En regard de chaque poème, comme une note d’autorité universitaire, un hommage aux auteurs qui l’ont précédé, une citation d’un écrivain classique se retrouve comme une annotation posée en travers au bord des pages. La relation au réel se voit alors questionnée en différentes strates au fil de trois grands chapitres, Cortex, Nature vide, Y a-t-il un son ?.  Se dessine un constat sans concession de notre époque, de ses apparences de cohérence, et d’une « cervelle trop petite / dans un cortex trop grand » alors que « tout est d’insouciance pesante »…  Dans Le château des étoiles qui brosse la vie de l’astronome Tycho Brahé, Paul de Brancion écrit à propos des premières émotions poétiques du savant, « le poète rieur est roi sur terre et sur les mers ». 

Le rire se mue en sidération devant l’entrée insensible de notre monde en dystopie par ses accélérations vides, ses égoïsmes, son culte de l’argent, et si le deuxième titre sonne comme un pied de nez aux mots d’Aristote, « la nature a horreur du vide », il montre les mots changer progressivement de fonction, la violence s’ajouter à l’ignorance. Le langage titube et se perd dans ce monde en fin de course de Y a-t-il un son ?.  Les illustrations reprennent des photographies extraites de « séries culte » et de films tout aussi cultissimes, depuis Prison break, Friends, Dawson, et se voient « augmentées » d’intrus venus de la BD ou des dessins animés en catapultages souvent cocasses qui apportent une légèreté ironique à l’ensemble.
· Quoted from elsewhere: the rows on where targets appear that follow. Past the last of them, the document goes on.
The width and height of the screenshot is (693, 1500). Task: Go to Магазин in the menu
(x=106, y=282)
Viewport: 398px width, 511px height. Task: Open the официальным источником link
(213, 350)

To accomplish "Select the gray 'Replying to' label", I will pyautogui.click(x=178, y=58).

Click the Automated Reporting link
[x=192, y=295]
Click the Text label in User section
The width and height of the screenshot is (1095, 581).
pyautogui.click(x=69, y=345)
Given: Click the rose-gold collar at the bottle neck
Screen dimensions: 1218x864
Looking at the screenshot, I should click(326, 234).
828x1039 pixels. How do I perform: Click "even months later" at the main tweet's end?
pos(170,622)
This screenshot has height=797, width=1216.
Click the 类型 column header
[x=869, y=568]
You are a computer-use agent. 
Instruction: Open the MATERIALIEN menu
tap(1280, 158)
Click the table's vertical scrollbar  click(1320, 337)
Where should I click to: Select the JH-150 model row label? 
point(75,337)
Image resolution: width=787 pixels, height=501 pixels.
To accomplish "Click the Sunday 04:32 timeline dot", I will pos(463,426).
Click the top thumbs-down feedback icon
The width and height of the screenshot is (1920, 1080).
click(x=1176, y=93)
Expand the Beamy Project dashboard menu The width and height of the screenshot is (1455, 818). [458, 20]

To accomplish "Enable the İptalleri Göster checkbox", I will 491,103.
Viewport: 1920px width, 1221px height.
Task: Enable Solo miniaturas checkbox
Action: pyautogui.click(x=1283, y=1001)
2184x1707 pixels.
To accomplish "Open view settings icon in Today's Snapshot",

Le mythique cheval de Gandalf, Gripoil, se voit naseau contre naseau avec Jolly Jumper, la tout aussi « mythique » monture du cowboy solitaire Lucky Luke. Puissamment ancré dans les problématiques de notre contemporanéité, le texte poétique a une indéniable dimension politique. « La poésie est une arme chargée de futur » disait Gabriel Celaya, le poète rieur est aussi le voyant rimbaldien…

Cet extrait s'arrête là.